I’m guessing many parents reach a point in their child’s life when a playmate they have selected doesn’t vibe with the parent’s views or hopes for their child. This might be because of the way the other child plays, the words or tone they use, the clothes they were, and so on.
What do you do when your child plays or want to play with someone you don’t like?
Because social relationships are lifelong skills, in your conversations with your child, try to focusing more on developing character and judgement rather than “banning” a particular person.
Discussion points with your child might be:
Do you notice that sometimes other people makes choices that are dangerous or hurtful?
What choices do you make when someone else makes a choice that’s not ok?
Do you feel comfortable telling them when something they are doing isn’t ok or makes you feel uncomfortable?
How would you feel if you got in trouble for something someone else did?
How can I help you practice safe/helpful choices vs unsafe/hurtful choices?
Periodically telling your own stories about when you had to make a difficult decision spending time with someone you liked but who also made unsafe/unkind choices (make it up if you have to). This might be as simple as choosing not drive with a friend who drives too fast, avoiding seeing certain friends on weeknights because you tend to stay out too late with them and feel tired at work the next day, or someone you avoid at work because they gossip about others. Your child hearing how you navigate tricky relationships will help empower them to do the right thing in a difficult situation.
If children continue to spend time with someone whose actions don’t match your family values you might have to say things like:
“I notice after you spend time with ____, you use a disrespectful tone/unkind words/etc.”
“I want to remind you that I’m our home, that’s not ok. If you want to continue to spend time with that person, you need to remember our expectations for your behavior.”
Additionally, when addressing your child’s behavior and friendships explicitly approach everything with love.
“We want to talk to you about something tricky. Because we love you and we are here to help.”
“We love you and it’s our job to help you grow up and that means helping you with tricky stuff like friendships.”
“We know we’re asking you to do something hard but we love you and know you can do it.”

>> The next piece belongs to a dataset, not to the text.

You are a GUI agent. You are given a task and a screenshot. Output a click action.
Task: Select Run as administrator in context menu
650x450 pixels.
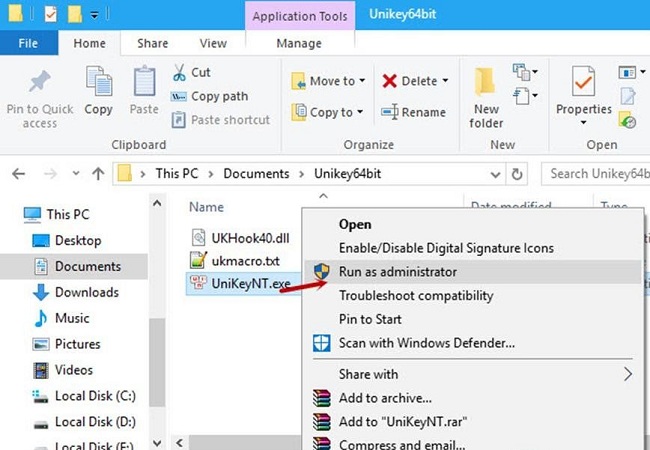click(x=397, y=272)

Parenting is a delicate balance of feeling responsible for your child’s wellbeing and accepting that they are growing into their own person, separate from you. Developing autonomy and identity in children can often clash with a parent’s desire to help their child make safe, healthy, and wise choices. Be patient with them and yourselves as you navigate both your relationship with your child and supporting them in their relationships with others.